Supplied material
== == ==

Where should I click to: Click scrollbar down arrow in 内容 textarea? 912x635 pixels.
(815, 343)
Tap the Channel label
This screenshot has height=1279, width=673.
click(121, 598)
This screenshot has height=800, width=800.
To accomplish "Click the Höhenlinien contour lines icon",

== == ==

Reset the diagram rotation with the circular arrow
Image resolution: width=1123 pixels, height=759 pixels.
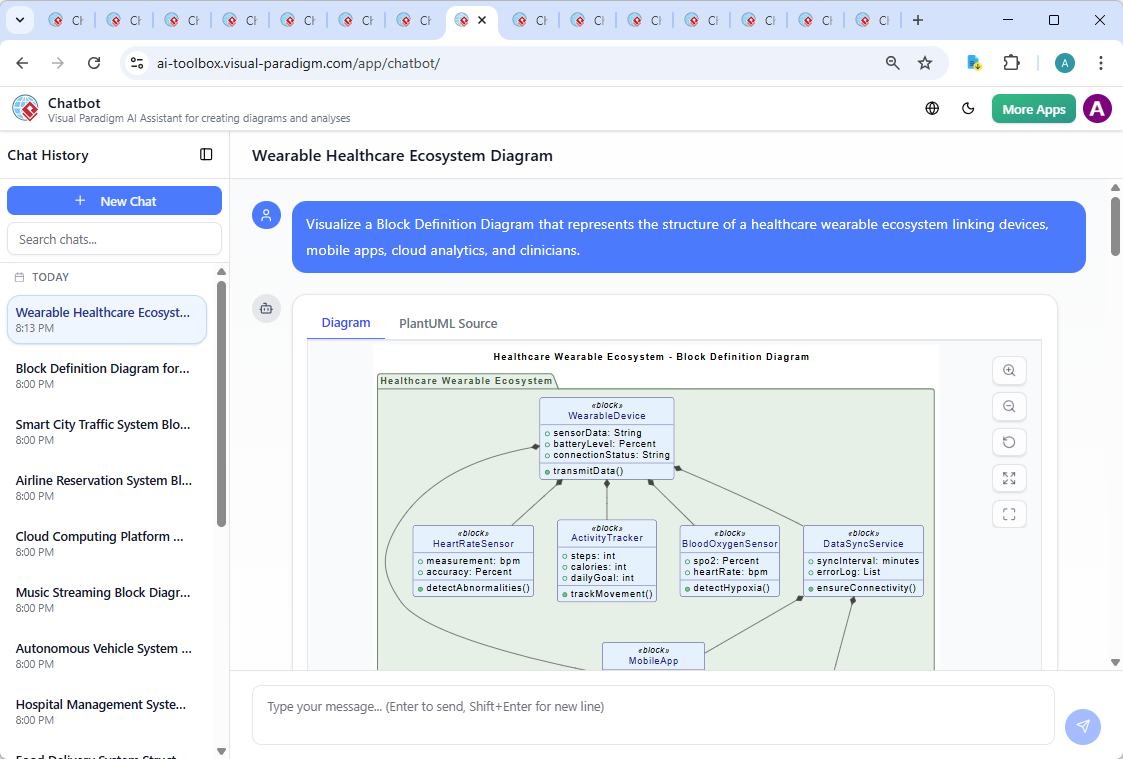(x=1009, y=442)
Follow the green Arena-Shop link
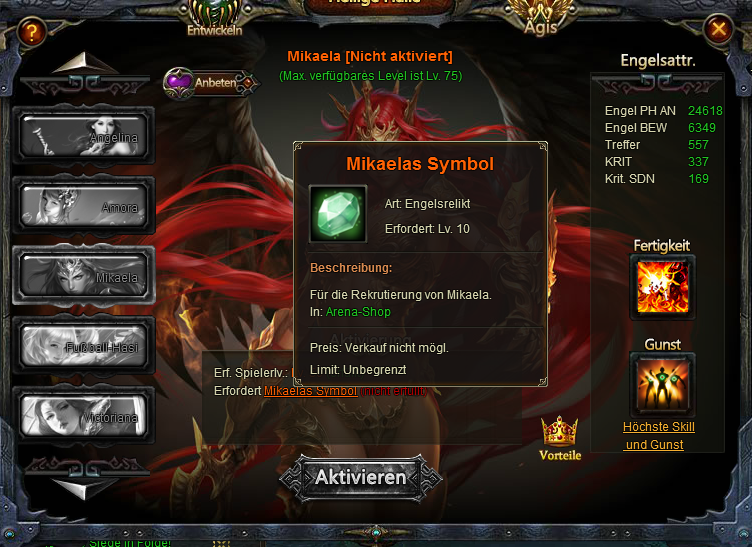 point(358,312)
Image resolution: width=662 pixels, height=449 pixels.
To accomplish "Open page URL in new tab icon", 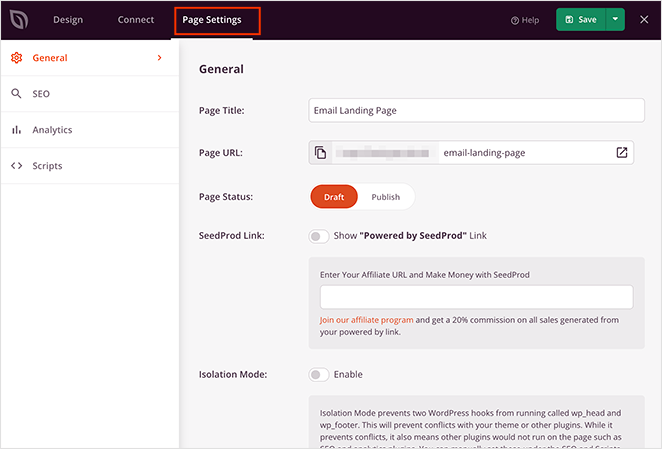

== == ==

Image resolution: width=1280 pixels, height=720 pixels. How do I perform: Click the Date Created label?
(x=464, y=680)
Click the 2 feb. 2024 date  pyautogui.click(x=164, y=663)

== == ==

Task prompt
Pictures aside, print exactly the lines above starting with the one containing "Image resolution: width=662" and going on through the one containing "page URL in".

Written solution
Image resolution: width=662 pixels, height=449 pixels.
To accomplish "Open page URL in new tab icon", 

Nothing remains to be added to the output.